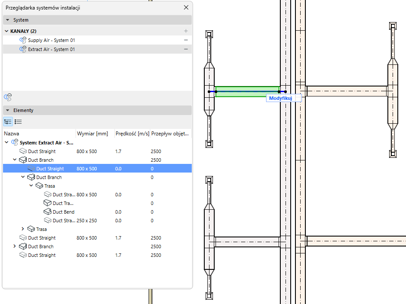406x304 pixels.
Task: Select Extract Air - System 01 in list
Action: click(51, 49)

==

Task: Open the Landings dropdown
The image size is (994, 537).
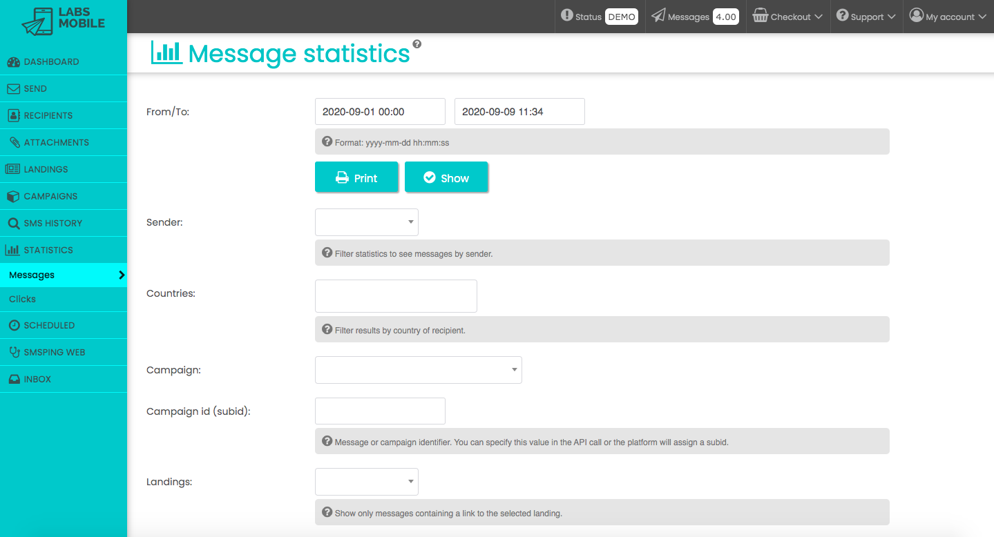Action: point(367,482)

Instruction ▸ Format the lines as a numbered list with blank lines omitted, starting at the line that contains "Task: Open the Landings dropdown" and ending at the line that contains "Action: point(367,482)", both included. Leave the pictures out of the list.

Response to the task ▸
1. Task: Open the Landings dropdown
2. The image size is (994, 537).
3. Action: point(367,482)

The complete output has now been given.